AWS Cloud Enterprise Strategy Blog
What Are Three Things You Need to Do to Foster a Data-Driven Culture?
According to the worldwide bestseller Thinking, Fast and Slow by Nobel Prize winner Daniel Kahneman, people make decisions either intuitively or logically. Intuition leads to fast decisions; rational thinking leads to slow decisions. In organizations, it’s the other way around. Intuition leads to long decision-making processes; data- and fact-driven decisions lead to shorter processes.
In intuition-driven cultures, different people follow their unprovable hunches. Opinions collide, and in the end, the winner is the one who can tell the best, most fantastic story—or the one who is the highest paid. Data-driven organizations typically make decisions faster, with less debate and a higher probability of success.
However, adopting a data-driven culture is not easy; established behaviors must change, and the data necessary for decision-making is often unavailable and cannot be interpreted correctly.
Change Statements to Questions and Experiments
Experience, intuition, and opinionatedness are important qualities that help initiate discussions and decision-making processes. In intuition-driven organizations, people jump quickly from opinion to solution. Opinions are often expressed with an exclamation point and met with another exclamatory opinion.
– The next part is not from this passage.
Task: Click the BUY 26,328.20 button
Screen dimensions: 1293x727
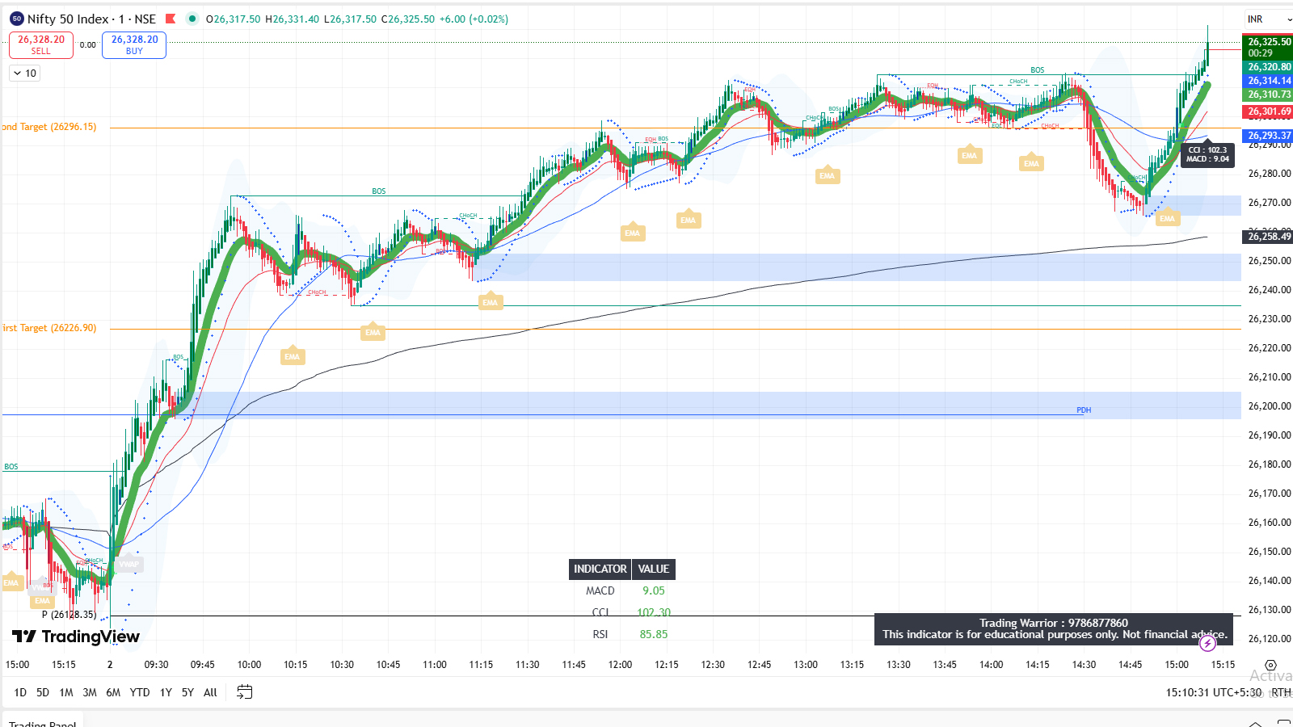Action: [x=134, y=44]
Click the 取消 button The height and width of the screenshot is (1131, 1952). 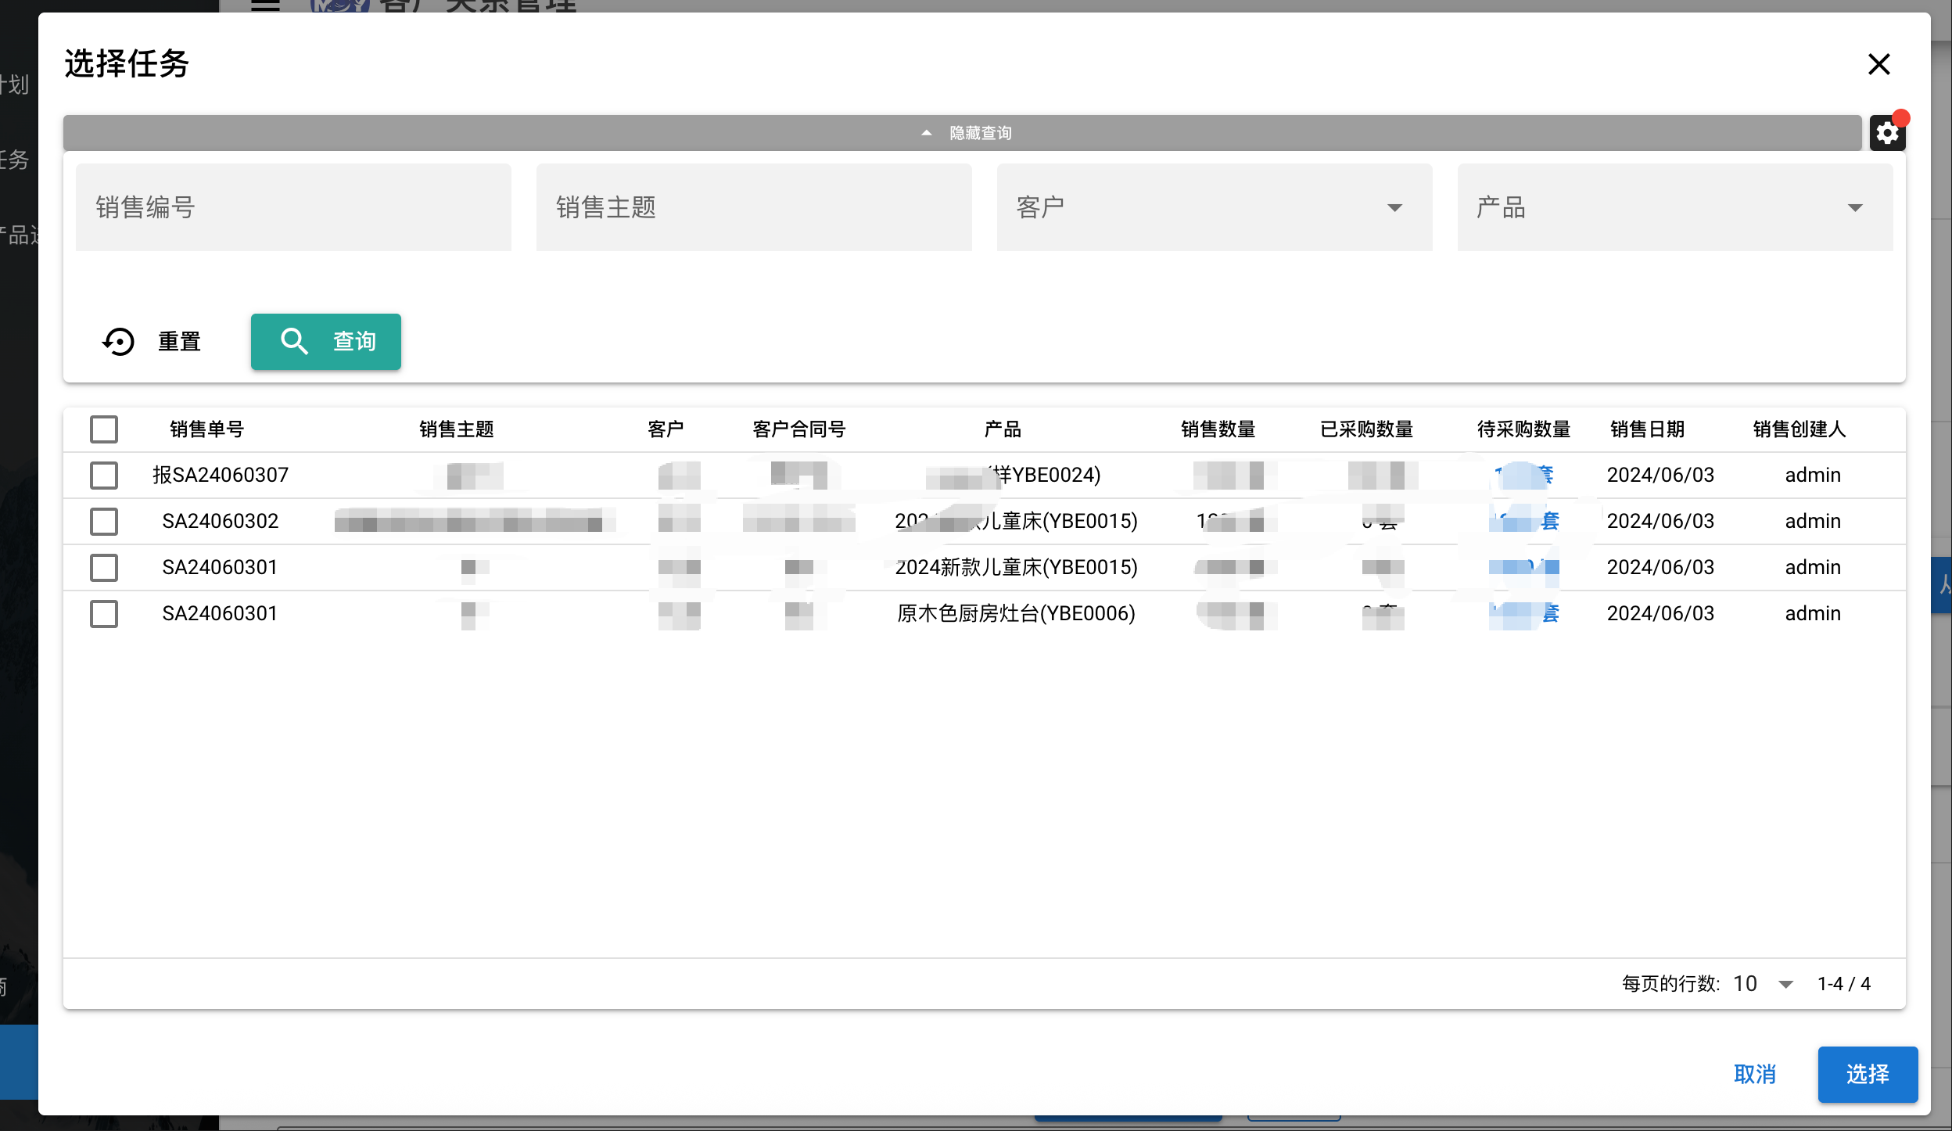[1755, 1074]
In data-driven organizations, opinions end with a question mark and elicit the response: “Let’s try it out.” An opinion leads to a question, which leads to a hypothesis that is tested and validated on a small scale. The data and experiment results drive decisions made by those with experience weighing all aspects and consequences (not by automated AI).
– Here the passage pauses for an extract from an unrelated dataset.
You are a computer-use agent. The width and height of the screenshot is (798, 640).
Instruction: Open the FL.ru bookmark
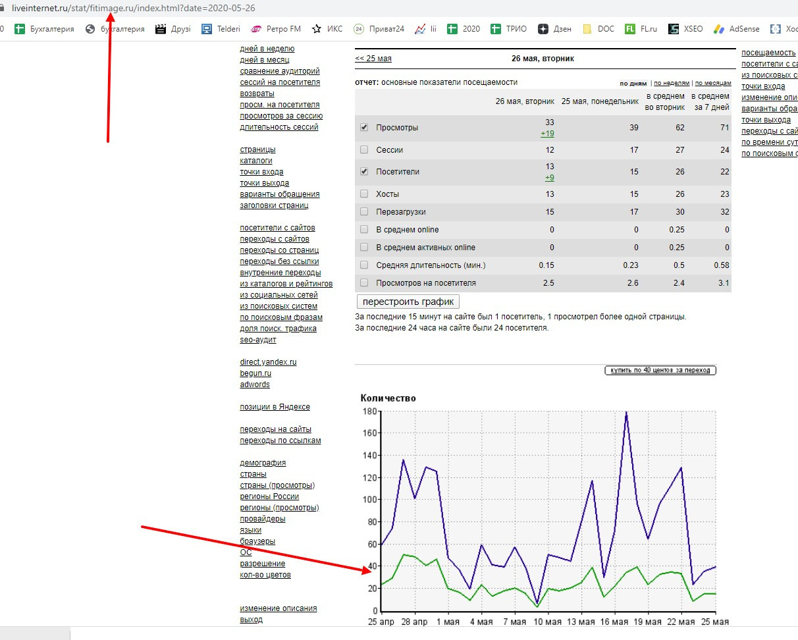point(643,29)
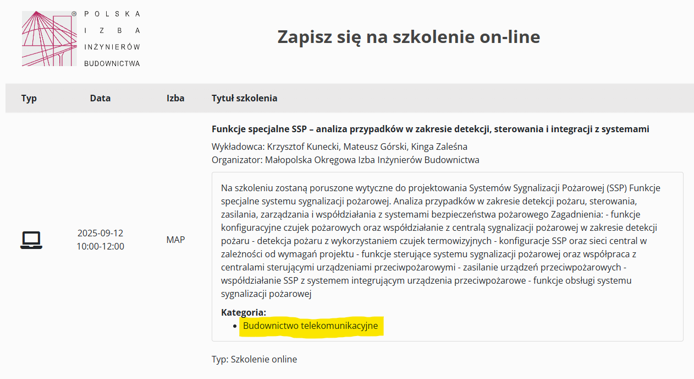Click the "Data" column header

(100, 99)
It is not intuition that feeds the decision-making process but data from a targeted experiment
Change Randomly Storing Data to Purposefully Generating Insights
Organizations that want to adopt a data-driven culture often find they have no data, too much data, or nonmeaningful data. This is usually because data is stored without a plan. Data warehouses and data lakes become flea markets where you can find valuable things if you know your way around, but most items are useless and not worth the cost.
Data-driven organizations generate data specifically for a particular issue. They define and implement opinion-validating experiments to generate the exact data and insights needed. They use different technologies to store, process, analyze, and visualize data depending on the question, semantics, and syntax. This also helps with data protection because the data is collected for specific, explicit purposes (purpose limitation) and is limited to what is necessary for the reasons why it is processed (data minimization).
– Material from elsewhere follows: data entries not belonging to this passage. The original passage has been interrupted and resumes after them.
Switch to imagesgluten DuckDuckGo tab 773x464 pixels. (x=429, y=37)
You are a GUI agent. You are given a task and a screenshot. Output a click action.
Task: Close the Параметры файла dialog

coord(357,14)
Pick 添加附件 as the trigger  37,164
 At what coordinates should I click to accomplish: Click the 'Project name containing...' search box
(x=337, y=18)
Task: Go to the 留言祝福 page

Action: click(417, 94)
AWS provides technologies to help build an end-to-end data strategy. (For more information on how to reinvent your organization with data, visit AWS for Data.)
Change Storytelling to Data Literacy
In intuition-driven organizations, telling stories using endless PowerPoint slides is an essential skill that often ends up in dog and pony shows more reminiscent of circuses than decision-making meetings. Data and statistics are used—but only to support the “story.” These statistics are often taken out of context, and the forecasts, in particular, are statistically insignificant.
In many organizations employees understand totals and averages. But they don’t understand medians, standard deviations, percentiles, or cohorts. They don’t know how to properly generate, prepare, and especially visualize data. Some organizations introduce a newer, nicer, more colorful business intelligence tool almost every year but forget to train employees on basic data literacy, let alone how to use the tool.
In data-driven organizations, on the other hand, storytelling is deliberately limited in favor of data-based reasoning. For example, we at AWS use documents instead of presentations as a basis for internal decision-making.
This way, everyone can be a decision-maker. Decisions are made faster and with the customer in mind.